A brief side note, here: Jim the Editor was very much unconvinced by the decision to have this episode done almost entirely as a narrative flashback.  He felt this was boring and unsuited to the visual medium, and would have preferred a sort of montage of Eusine’s various meetings with Suicune over the years, set within the context of a conversation between Eusine and Ethan.  I think that avoiding flat monologues of the type we get here is fair as a general principle, but that the narrative format actually does work for this episode specifically, simply because of what it is; we’re listening to someone tell a story that has been passed down in exactly this manner for over a hundred years.  Narration is how Eusine would have learned all of this himself, originally; narration is what this story is.  I think it’s fine like this, but maybe you’ll disagree.
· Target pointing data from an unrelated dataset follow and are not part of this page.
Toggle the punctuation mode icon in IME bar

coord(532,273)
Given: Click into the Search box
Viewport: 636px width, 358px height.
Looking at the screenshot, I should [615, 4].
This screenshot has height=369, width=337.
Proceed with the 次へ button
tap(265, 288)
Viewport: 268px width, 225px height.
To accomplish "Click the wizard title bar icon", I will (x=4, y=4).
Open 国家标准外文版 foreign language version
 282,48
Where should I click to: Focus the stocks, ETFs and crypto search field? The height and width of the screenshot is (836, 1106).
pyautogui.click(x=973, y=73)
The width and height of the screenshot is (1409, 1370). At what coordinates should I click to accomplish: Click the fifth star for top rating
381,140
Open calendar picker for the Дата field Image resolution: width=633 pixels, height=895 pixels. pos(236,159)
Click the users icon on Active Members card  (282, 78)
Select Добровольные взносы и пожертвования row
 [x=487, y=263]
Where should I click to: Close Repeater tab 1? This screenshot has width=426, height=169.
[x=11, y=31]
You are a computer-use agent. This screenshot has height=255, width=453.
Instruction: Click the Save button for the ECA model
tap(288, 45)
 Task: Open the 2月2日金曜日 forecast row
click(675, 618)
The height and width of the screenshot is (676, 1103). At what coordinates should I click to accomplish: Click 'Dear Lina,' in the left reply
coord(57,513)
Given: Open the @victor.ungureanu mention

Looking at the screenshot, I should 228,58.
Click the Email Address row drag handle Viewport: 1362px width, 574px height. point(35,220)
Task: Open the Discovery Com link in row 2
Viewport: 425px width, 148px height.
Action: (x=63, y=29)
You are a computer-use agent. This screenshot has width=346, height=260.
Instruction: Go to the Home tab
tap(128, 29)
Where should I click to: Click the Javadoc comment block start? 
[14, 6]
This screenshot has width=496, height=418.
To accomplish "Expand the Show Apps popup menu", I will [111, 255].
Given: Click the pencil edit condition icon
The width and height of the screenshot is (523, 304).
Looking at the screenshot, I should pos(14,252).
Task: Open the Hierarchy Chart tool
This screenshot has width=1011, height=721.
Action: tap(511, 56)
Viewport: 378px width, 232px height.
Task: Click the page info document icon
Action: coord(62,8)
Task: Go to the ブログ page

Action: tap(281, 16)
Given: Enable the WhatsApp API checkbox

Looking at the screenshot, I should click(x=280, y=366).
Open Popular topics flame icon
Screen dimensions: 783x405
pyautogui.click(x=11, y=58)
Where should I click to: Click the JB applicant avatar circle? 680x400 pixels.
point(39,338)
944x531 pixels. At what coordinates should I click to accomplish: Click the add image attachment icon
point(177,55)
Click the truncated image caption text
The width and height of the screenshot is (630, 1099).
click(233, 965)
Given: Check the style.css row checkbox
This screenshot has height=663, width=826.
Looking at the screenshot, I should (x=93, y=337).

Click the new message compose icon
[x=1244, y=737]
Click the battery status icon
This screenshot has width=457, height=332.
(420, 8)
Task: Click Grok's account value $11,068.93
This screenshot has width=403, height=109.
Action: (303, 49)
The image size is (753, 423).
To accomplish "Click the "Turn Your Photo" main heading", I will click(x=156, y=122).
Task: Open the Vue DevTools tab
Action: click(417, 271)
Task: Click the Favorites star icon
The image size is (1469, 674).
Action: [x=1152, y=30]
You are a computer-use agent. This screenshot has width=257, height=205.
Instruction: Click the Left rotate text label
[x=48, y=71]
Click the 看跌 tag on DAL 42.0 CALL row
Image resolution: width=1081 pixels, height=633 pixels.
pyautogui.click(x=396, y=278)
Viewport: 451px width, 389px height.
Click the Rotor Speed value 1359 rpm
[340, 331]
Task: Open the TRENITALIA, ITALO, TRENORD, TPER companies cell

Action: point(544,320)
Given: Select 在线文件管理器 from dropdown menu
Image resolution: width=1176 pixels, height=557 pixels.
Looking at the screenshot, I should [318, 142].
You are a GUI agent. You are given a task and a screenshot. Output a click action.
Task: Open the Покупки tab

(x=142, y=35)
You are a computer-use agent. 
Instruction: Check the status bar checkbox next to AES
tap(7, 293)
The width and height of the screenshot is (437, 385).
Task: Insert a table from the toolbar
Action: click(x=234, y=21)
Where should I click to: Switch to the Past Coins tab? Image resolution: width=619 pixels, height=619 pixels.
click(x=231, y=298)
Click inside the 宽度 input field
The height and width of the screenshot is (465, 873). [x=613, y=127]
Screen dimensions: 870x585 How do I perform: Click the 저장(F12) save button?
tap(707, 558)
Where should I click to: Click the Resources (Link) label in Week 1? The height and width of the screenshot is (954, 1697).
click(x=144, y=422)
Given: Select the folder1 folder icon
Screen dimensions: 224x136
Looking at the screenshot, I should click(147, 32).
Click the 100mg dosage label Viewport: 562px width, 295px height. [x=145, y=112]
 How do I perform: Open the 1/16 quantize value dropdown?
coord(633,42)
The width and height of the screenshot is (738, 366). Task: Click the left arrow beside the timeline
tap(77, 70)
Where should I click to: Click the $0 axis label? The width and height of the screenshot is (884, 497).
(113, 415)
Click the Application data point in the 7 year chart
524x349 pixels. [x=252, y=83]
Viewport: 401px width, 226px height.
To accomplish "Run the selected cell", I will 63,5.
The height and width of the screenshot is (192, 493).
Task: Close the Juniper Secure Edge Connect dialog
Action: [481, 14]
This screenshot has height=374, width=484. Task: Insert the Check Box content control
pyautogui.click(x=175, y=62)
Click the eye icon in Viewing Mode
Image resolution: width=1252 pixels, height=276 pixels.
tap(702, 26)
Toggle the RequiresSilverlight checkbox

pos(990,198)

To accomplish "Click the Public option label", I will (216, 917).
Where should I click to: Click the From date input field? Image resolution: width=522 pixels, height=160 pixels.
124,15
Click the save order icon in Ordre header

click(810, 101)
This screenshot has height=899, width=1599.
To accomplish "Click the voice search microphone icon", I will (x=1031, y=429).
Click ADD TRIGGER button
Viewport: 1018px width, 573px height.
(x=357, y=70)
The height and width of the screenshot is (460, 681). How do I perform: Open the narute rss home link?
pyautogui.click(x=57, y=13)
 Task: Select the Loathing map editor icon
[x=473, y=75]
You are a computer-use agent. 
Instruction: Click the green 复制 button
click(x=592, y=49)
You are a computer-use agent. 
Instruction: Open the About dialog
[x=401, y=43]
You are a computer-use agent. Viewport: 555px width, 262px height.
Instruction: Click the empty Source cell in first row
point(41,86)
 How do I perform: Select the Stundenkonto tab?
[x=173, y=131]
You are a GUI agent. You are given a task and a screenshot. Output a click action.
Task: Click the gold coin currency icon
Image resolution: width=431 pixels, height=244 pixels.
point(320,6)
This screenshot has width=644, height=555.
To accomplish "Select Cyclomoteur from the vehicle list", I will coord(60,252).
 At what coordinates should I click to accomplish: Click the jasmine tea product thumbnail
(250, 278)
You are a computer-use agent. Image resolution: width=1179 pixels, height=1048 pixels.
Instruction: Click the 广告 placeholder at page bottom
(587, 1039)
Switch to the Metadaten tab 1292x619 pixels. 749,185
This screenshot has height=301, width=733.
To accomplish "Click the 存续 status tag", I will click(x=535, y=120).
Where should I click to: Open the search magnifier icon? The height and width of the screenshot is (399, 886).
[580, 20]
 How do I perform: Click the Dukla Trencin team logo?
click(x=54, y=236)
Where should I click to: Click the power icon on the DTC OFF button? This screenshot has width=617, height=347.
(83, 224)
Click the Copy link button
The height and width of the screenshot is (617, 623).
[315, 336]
One of the themes of the Johto games – which lack the rather apocalyptic role played by legendary Pokémon in the later stories – is the idea of trying to restore a lost golden age by bringing back legendary Pokémon who have abandoned the world of humans.  This is made a lot more explicit in the remakes by the Kimono Girls, who are actively working to bring about the return of Ho-oh and Lugia, and possess the appropriate rituals to call on them.  Even in the original games, though, we get hints of this idea from Eusine (as well as from Morty, the Ecruteak Gym Leader).  The legendary Pokémon of Johto have abandoned humanity out of despair, feeling that they cannot live safely among humans.  This might explain Eusine’s otherwise incomprehensible comment about “a time of constant warring,” which contradicts everything else we know about the destruction of the Brass Tower – it has nothing to do with the tower’s fall; rather, it sets the tone for Ecruteak City being abandoned by its guardian Pokémon, who had come to view human nature with pessimism.  The Kimono Girls and others tell us that the Pokémon will return for a trainer who is talented, kind and pure of heart.  Eusine believes that he can become the “worthy” trainer that Suicune is searching for, but in the games is eventually forced to acknowledge that the player has won its respect instead.  Still, Eusine does tell us in the games that Suicune has appeared to him more than once, and we actually see that happen in Generations.  It’s not clear when this episode is supposed to have happened – possibly at some point during the events of Heart Gold and Soul Silver, but it could also be before Eusine ever meets the player.  Suicune isn’t quite sure about him at this point, the way it eventually is about Ethan and Lyra, but it does sense something that it likes, something that deserves encouragement and inspiration – his dedication?  His optimism about human nature?  His ridiculous cape?  The Burned Tower is a ruin of the past, but it’s also the site of an incredible miracle of rebirth, a place that shows – just as Eusine hopes – that the past is never truly gone.